As society slowly becomes cash-less in favour of more secure methods of transacting such as bank cards and smartphones, carrying large volumes of money on your person has become increasingly rare.
This has been reflected by the actions of monetary regulators around the world, with countries like South Africa and the US only distributing notes valued in the hundreds – simply because these satisfy the majority of daily cash payments in the country.
While novelties like the Bank of England’s 1 million and 100 million pound notes do exist, similar to collectors items, they are not considered legal tender and similar to other novelty coins are considered collector’s items.
However there are some notable exceptions to this rule, the $10,000 US dollar note (effectively retired in the early 20th century), and the 1,000 Swiss franc note still considered legal tender.
BusinessTech looked at the most valuable notes that are still considered legal tender in their country of origin.
Currency valuations based on trading values at 09:00 SAST on 20 April 2018.
$10,000 US dollar note – approximately R119,910
Large-denomination currency including $500,$1,000 and $2,000 dollar notes were widely used in the United States in the 18th and 19th century.
Although they are still legal tender in the United States, high-denomination bills were last printed in 1945, and officially discontinued in 1969 by the Federal Reserve due to ‘lack of use’.
However the $10,000 effectively disappeared well before then.
Despite this, the currency is still considered legal tender with just hundreds of the notes currently known – primarily in the care of collectors.
10,000 Singapore dollars note – approximately R91,293
Despite a 2014 announcement that it would be discontinuing the 10,000 Singapore dollar note, it remains one of the most valuable notes still in active circulation.
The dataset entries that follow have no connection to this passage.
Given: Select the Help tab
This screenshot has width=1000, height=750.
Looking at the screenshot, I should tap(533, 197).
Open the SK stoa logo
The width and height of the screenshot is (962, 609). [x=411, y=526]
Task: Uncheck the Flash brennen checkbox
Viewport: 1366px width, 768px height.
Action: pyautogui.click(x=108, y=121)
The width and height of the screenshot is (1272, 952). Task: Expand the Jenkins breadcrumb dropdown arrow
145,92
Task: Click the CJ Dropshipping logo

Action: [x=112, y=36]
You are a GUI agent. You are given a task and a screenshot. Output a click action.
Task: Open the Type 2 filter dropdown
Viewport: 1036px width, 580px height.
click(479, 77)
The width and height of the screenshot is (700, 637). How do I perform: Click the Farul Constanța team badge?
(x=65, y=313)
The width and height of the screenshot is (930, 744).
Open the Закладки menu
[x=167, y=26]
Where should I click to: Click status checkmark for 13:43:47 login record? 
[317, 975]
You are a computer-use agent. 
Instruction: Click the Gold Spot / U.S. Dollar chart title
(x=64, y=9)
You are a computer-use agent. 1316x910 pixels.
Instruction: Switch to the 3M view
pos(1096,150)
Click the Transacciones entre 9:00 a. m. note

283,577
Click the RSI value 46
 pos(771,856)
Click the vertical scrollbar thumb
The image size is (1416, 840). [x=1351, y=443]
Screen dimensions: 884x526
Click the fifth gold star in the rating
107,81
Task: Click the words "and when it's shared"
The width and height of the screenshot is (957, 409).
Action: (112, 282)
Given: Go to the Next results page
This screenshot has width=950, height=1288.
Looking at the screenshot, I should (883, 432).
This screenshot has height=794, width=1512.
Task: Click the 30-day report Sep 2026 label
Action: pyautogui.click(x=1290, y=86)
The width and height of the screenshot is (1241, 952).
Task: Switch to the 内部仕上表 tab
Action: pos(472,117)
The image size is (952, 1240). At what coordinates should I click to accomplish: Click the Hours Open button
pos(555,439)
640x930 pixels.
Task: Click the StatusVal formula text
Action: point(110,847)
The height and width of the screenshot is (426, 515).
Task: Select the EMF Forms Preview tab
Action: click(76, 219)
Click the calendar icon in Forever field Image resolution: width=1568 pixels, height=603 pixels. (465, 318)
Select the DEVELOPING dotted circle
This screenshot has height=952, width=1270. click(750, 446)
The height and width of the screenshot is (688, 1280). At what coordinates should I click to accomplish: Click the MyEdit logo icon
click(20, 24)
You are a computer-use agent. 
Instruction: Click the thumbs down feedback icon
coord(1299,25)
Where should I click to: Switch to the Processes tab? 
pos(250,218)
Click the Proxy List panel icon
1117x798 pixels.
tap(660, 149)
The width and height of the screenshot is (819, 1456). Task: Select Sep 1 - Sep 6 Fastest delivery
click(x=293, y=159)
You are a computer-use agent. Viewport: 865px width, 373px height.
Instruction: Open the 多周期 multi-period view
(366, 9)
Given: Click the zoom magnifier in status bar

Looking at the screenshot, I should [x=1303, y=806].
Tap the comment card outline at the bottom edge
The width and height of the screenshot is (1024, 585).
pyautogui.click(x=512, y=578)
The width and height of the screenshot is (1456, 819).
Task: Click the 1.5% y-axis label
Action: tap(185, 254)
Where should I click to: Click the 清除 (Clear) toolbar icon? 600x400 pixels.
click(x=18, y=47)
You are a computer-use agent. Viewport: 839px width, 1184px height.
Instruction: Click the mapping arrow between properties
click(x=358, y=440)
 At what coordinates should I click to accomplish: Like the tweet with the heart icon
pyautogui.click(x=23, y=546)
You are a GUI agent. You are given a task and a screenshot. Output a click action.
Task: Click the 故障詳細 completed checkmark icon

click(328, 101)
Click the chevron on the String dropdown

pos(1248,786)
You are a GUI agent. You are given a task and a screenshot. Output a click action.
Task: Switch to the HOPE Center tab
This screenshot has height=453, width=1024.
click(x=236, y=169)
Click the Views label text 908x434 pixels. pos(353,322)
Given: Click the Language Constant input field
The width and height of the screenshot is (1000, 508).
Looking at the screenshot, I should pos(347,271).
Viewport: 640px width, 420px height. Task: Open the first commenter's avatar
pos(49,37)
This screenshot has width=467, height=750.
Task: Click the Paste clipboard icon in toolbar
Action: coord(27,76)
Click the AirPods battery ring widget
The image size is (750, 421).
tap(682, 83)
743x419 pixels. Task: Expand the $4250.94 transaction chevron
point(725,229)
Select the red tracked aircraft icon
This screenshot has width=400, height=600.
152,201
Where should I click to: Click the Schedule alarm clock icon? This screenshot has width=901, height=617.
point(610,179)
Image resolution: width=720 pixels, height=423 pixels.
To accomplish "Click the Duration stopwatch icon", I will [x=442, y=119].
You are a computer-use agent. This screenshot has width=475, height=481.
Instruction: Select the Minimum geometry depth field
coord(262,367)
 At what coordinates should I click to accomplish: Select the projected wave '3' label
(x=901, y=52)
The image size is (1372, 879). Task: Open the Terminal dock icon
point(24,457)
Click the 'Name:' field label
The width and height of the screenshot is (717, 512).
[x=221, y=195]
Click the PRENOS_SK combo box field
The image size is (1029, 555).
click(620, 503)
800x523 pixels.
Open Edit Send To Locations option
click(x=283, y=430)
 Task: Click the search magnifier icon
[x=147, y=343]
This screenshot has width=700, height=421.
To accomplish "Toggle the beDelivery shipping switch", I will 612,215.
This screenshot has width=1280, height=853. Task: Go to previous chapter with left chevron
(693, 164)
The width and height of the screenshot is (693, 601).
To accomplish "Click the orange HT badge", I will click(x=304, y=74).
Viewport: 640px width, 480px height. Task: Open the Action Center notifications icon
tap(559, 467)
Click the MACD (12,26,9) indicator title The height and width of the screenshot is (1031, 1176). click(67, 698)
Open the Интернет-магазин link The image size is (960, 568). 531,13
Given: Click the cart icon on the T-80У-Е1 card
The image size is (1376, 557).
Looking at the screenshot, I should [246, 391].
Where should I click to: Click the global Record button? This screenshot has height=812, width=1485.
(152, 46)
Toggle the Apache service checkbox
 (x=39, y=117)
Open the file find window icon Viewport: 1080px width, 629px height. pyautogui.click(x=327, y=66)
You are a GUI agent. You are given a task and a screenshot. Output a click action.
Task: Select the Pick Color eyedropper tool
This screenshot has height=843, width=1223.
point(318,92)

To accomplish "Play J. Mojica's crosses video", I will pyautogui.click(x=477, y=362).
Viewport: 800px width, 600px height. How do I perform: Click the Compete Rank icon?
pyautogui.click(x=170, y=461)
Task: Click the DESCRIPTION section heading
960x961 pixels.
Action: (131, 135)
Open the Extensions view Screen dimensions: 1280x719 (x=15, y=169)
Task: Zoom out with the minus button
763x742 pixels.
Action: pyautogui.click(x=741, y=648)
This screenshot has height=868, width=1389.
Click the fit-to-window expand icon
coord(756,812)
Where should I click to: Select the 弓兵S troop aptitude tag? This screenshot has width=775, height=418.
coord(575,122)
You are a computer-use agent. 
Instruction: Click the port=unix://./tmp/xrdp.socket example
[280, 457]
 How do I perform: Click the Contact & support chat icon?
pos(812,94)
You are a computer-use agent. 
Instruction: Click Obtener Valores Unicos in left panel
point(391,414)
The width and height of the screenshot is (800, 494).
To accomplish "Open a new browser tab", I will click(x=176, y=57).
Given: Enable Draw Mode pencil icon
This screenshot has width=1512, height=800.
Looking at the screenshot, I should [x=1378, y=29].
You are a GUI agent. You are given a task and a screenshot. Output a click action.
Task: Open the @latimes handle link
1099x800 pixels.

The Singaporean government said that the decision was made to cancel the issuing as high value notes are popular with organised criminals as they are a lighter, and a more efficient way of carrying large amounts of cash.
1,000 Swiss franc note – approximately R12,328
A point of some controversy, Switzerland’s government has continued to issue the note despite European Union concerns that it was being used in payments by militants.
The note is currently the highest denomination note available in the EU, and is often used as a store of value despite being considered legal tender.
The CHF1,000 bill currently in use features the portrait of the Swiss historian Jacob Burckhardt on one side. A new version of the bill is expected to be issued by the end of 2019.
1,000 UAE dirham note – approximately R3,262
Given the obscene amount of wealth in the Arab Emirates, it should come as not surprise that they also have one of the most valuable bank notes in the world.
The obverse of the note features Qasr al-Hosn, also known as the ‘White Fort’ which was constructed in 1761 as a conical watchtower to defend the only freshwater well in Abu Dhabi island.
The reverse of the note features the view of Abu Dhabi skyline.
100,000 Armenian dram note – approximately R2,496
While not as valuable as other notes on the list, the 100,000 Armenian dram note still holds value because of its high denomination.
However it was notably omitted from the third series of Armenian dram banknotes be issued in 2018, to commemorate the 25th anniversary of Armenia’s national currency.